Понятие сообщества, базовое для социальных наук, сегодня имеет сотни определений. По словам Любови Чернышевой, соседство в «Северной долине» лучше описывает понятие «сообщество практики». Это временные сообщества, основанные на общем интересе. Например, когда жители двора пытаются разными способами бороться с уплотнительной застройкой — привлекают внимание прессы, собирают подписи, проводят пикеты, судятся с застройщиками. И когда добиваются или не добиваются цели, для дальнейшего взаимодействия уже нет повода.
«Северная долина» — довольно специфический случай. В новостройках на окраине активно развиваются социальные сети и люди много общаются онлайн. Получается, они могут создавать связи не только с соседями в непосредственной близости, но и в других домах, но могут не знать, кто живет в соседней квартире. Зато могут знать каких-то активистов района и общаться с ними.
Любовь утверждает, что это способствует новому пониманию того, что считать соседскими отношениями. В классическом понимании соседство представляется в виде эго-сети. Есть «я» — центр этой сети, и он окружен соседями. Чем больше соседей — тем выше социальный капитал, а значит, соседство лучше живет: больше социального контроля, меньше беспорядка и преступности.

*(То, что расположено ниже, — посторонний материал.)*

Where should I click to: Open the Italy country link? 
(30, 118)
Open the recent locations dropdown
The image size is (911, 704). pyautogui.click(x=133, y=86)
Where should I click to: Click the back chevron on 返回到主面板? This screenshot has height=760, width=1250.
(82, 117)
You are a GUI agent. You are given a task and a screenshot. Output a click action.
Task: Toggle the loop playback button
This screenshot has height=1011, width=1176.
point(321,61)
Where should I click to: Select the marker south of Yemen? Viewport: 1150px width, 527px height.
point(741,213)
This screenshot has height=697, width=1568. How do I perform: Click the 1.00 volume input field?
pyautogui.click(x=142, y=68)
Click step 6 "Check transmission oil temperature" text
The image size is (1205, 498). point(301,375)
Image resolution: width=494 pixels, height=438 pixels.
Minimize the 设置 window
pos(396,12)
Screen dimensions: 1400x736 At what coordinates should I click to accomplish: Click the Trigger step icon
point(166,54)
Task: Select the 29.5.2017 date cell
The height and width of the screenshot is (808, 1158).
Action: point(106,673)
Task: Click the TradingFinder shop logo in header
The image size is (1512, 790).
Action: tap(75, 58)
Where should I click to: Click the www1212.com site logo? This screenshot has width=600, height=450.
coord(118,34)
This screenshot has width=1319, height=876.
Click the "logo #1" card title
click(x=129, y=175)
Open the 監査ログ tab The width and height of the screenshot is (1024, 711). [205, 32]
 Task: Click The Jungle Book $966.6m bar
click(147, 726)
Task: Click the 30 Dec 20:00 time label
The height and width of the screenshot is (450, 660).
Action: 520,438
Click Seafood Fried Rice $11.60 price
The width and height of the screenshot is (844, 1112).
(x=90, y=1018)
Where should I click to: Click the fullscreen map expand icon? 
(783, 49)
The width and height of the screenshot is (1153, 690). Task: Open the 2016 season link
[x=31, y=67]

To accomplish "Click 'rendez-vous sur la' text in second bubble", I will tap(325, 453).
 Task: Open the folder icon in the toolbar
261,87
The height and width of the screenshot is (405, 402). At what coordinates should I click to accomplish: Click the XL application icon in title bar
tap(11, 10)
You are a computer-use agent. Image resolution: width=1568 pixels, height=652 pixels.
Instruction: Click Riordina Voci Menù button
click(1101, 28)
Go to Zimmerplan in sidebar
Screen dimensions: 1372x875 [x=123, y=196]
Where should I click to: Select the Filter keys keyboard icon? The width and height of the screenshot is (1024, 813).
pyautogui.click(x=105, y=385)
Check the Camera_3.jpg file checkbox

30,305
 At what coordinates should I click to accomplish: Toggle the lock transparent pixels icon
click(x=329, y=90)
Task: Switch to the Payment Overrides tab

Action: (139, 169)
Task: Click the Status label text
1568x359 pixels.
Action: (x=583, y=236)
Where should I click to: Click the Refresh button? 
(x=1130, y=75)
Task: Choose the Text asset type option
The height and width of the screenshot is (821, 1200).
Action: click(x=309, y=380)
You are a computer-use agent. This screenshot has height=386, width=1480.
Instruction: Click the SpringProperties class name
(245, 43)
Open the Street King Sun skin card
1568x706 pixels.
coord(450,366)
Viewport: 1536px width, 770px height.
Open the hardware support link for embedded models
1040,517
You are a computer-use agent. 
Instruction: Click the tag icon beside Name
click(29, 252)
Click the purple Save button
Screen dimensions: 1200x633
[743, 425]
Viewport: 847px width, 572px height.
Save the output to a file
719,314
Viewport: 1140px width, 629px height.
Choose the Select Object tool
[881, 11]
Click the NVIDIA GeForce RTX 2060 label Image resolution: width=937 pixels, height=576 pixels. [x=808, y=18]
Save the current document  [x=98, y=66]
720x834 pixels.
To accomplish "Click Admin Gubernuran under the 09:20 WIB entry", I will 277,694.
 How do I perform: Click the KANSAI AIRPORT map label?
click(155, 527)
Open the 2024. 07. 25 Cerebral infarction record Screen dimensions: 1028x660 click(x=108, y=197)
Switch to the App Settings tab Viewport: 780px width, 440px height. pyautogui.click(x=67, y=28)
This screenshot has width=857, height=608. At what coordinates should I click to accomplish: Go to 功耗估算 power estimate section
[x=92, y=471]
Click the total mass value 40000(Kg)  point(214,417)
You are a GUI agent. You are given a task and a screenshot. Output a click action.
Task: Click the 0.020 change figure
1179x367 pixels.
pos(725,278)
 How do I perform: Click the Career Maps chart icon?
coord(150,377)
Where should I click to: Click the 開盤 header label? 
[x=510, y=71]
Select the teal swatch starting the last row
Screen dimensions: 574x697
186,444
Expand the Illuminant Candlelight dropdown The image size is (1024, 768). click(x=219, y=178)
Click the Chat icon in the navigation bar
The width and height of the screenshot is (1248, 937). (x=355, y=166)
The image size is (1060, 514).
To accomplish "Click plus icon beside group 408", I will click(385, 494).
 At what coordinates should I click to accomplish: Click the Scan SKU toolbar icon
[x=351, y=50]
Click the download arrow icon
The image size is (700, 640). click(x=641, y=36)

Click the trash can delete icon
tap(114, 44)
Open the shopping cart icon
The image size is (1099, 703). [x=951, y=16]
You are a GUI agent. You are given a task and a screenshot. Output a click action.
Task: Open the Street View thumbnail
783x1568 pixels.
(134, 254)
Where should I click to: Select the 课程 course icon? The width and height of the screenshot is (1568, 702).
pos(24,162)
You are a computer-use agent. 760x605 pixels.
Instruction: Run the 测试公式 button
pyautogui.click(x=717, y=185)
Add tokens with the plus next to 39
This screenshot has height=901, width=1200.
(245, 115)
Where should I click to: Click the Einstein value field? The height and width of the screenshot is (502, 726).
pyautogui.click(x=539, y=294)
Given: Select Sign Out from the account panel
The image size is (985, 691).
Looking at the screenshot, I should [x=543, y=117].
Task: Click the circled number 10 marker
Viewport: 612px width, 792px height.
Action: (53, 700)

Но из-за того, что в современном соседстве большую роль играют соцсети и онлайн-общение, уже нельзя сказать, что есть один эго-центр и его контакты. Получается такая деперсонализированная сеть, в которой, чтобы соседствовать, не надо ориентироваться на конкретного соседа. Достаточно быть подключенным к какой-либо группе, потому что так можно черпать ту информацию, которую генерировала эта сеть в течение долгих лет: где в районе открылись новые точки, а где закрылись, как отдать ребенка в школу, как правильно читать квитанции… В этой системе эго-центра уже не будет.
По мнению исследовательниц, после крушения социалистической системы в России квартиры приватизировались без понимания того, что в доме, помимо индивидуальной, есть еще коллективная собственность. Хозяева квартир редко осознают, что все жильцы дома в равной степени владеют подвалами, чердаками, инфраструктурой — и никто, кроме собственников, заботиться обо всем этом не будет. Но чтобы разобраться в управлении общим имуществом, надо долго и целенаправленно изучать вопрос. Это сложно, проще отмахнуться со словами «Да всё равно скоро капитальный ремонт» или «Найдется какая-нибудь активистка, которая всё решит». А такая позиция выгодна управляющим компаниям.
В других постсоциалистических странах приватизация шла иначе. Например, в Венгрии были организованы кондоминиумы, которые получили в собственность общие инфраструктуры и пространства. В Восточной Германии корпорации получили жилые массивы и стали собственниками.
Апогей этой капиталистической истории — в Соединенных Штатах, где люди стригут газоны не потому, что есть какой-то закон, а потому, что один неподстриженный газон уменьшает стоимость домов во всем районе. Рыночные отношения рассматривают квартиры как ресурс и благо, которое можно монетизировать. В постсоциалистических городах совсем иное восприятие, в отличие от капиталистических. Значительная часть россиян никогда не покупала жилье, а уже к 2015 году было приватизировано около 30 млн квартир.
Конечно, любая материальная среда влияет на то, как организованы человеческие отношения и какие практики будут реализованы, многое зависит и от этажности. Но люди всегда находят способы, чтобы эффективно решать вопросы и взаимодействовать друг с другом.